### TASK MATERIAL ###
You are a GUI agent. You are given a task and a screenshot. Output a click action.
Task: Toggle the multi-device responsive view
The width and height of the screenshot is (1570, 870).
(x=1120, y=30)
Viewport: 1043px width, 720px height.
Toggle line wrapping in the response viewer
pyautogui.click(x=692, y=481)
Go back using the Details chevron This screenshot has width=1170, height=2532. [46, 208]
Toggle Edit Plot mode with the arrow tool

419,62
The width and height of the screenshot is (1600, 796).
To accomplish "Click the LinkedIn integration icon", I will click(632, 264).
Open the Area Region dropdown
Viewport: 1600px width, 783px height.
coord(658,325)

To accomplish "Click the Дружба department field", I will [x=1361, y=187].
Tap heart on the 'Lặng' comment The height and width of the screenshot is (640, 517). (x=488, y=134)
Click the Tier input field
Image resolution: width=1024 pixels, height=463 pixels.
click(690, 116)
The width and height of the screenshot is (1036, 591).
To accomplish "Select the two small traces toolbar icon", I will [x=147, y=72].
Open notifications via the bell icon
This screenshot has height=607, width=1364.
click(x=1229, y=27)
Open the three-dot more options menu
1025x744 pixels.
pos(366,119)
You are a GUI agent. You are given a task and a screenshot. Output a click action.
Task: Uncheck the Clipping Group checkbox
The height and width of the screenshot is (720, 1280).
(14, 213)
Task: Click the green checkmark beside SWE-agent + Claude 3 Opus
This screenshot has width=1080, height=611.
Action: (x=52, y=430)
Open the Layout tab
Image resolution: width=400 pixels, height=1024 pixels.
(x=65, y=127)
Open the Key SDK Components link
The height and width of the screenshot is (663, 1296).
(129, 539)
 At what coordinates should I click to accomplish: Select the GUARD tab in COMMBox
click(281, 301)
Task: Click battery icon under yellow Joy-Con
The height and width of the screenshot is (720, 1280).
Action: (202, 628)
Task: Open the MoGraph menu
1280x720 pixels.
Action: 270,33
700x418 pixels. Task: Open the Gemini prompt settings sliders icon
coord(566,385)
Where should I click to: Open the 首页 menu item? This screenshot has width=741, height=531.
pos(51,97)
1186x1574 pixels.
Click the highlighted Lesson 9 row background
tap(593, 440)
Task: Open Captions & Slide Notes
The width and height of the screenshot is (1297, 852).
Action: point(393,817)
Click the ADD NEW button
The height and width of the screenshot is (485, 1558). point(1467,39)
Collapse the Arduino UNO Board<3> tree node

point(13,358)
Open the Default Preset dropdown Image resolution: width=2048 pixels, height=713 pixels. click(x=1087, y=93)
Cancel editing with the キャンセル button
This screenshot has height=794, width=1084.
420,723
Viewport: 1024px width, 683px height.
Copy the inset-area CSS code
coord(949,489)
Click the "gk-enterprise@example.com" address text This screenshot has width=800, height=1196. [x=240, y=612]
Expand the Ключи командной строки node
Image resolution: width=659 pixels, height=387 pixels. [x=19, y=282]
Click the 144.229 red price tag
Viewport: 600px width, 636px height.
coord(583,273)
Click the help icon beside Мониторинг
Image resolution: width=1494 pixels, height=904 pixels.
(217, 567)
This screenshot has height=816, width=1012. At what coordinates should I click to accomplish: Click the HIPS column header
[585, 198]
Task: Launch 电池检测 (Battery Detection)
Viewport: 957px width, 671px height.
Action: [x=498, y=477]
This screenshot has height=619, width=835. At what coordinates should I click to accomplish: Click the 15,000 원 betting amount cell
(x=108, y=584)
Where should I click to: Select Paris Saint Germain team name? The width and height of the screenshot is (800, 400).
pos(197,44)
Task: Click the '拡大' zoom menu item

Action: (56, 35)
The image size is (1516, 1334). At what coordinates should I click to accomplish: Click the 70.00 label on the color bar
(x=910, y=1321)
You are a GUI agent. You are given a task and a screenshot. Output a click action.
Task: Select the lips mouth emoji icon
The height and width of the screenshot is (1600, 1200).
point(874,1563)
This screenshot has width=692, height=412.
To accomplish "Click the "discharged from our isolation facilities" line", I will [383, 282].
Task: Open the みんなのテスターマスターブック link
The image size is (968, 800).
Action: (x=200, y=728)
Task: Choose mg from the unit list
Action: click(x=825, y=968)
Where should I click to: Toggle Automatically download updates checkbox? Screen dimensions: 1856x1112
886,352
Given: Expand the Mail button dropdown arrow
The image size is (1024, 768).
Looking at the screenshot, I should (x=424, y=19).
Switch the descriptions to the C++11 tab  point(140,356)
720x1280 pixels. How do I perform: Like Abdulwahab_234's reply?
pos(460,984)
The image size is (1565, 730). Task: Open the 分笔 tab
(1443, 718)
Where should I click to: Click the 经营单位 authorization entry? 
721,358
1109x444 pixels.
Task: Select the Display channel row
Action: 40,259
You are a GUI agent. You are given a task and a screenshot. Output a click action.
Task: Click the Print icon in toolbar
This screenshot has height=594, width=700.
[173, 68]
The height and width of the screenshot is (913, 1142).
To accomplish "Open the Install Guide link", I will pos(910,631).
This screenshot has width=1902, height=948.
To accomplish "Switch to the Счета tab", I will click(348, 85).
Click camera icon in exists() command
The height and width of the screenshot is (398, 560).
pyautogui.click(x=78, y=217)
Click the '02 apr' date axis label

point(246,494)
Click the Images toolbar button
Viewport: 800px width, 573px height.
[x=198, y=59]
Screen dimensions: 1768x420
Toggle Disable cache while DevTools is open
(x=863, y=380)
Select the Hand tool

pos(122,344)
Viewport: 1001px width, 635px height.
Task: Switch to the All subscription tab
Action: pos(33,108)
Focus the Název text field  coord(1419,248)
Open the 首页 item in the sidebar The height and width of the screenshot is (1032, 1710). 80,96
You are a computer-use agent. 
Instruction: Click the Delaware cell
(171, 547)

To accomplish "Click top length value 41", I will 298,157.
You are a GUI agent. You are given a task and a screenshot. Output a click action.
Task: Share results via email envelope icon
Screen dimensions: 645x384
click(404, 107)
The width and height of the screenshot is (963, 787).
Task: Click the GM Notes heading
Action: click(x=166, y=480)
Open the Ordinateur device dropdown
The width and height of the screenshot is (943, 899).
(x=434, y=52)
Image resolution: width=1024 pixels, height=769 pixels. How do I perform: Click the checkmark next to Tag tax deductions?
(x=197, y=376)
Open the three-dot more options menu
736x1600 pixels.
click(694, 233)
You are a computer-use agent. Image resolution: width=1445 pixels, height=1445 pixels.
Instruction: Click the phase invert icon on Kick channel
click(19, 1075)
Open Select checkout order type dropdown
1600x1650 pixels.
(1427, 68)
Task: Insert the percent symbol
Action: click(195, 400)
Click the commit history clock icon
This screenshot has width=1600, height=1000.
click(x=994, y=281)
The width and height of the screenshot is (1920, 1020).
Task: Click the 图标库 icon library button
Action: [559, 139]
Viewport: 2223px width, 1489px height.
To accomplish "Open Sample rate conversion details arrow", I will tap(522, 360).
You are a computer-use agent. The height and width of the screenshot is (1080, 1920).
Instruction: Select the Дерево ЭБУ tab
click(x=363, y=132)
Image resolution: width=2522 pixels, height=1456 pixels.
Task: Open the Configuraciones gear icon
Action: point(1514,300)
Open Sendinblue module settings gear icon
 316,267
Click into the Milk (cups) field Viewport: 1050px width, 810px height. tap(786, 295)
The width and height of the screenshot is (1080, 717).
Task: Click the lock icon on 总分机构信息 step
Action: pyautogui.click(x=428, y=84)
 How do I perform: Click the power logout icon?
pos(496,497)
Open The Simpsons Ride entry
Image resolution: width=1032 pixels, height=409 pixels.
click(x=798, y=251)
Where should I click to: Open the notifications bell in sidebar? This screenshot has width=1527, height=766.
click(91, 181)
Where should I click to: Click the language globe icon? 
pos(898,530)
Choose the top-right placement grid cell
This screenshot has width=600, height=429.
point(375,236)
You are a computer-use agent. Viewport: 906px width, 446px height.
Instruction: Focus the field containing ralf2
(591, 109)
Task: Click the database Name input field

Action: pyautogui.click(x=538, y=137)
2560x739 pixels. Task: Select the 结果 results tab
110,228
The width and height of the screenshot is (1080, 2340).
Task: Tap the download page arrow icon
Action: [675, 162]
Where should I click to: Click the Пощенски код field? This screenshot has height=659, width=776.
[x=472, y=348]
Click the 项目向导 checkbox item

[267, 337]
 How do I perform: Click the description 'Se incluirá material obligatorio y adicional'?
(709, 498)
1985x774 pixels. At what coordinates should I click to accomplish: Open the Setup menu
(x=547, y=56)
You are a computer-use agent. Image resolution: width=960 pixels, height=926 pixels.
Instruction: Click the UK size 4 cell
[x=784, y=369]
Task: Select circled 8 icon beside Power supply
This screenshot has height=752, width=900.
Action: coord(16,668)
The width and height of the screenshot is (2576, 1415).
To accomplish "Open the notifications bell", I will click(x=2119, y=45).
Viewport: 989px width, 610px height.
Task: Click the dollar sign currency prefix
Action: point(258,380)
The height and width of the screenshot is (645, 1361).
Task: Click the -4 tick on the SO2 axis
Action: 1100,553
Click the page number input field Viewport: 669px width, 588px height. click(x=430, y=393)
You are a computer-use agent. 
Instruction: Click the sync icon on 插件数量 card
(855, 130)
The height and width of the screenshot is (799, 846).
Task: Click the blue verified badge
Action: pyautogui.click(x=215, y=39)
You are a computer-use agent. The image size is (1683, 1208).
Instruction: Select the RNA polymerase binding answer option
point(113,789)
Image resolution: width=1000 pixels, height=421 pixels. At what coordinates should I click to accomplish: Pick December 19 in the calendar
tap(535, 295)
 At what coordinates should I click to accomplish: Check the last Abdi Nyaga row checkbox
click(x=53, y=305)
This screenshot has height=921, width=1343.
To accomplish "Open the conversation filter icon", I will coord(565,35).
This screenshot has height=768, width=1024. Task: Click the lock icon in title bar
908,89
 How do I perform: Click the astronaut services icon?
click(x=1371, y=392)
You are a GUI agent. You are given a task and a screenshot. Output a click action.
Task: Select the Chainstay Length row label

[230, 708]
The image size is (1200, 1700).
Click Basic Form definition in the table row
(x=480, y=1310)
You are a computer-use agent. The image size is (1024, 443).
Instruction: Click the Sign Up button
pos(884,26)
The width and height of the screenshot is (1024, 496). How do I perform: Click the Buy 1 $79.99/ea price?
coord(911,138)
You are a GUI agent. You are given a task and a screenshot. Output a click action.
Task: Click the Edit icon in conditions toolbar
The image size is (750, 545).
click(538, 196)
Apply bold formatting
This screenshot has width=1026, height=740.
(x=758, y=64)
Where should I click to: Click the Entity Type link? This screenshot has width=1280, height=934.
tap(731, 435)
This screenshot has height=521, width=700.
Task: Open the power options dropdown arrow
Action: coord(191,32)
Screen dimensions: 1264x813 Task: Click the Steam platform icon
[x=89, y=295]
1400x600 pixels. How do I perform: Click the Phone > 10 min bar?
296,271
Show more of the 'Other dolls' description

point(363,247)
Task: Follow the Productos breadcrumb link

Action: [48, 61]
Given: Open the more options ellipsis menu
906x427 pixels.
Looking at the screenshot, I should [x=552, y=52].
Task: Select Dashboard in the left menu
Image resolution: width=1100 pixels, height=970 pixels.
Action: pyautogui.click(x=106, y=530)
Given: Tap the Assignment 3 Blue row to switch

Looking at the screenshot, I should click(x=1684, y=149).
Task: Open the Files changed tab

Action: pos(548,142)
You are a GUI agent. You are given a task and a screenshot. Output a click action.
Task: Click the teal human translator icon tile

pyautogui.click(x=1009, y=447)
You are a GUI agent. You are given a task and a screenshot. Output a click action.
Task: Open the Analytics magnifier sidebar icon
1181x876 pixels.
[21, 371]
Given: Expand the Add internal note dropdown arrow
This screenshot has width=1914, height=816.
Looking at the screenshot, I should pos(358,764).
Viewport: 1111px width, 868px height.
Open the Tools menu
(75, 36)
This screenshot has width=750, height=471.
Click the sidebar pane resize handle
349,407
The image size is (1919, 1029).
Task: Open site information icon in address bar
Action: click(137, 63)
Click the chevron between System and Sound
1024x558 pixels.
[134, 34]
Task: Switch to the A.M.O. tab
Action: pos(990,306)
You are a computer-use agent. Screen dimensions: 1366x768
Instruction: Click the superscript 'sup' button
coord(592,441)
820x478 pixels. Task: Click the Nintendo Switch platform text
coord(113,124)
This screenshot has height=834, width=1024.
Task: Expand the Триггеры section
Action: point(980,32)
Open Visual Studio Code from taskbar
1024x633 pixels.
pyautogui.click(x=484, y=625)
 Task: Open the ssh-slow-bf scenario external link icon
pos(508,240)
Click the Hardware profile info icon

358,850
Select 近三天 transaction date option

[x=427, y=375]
###
- _WORK INSTRUCTION_:
Copy every line in the data above that has the string "device" in it.

- _REPLY_:
Task: Toggle the multi-device responsive view
Open the Ordinateur device dropdown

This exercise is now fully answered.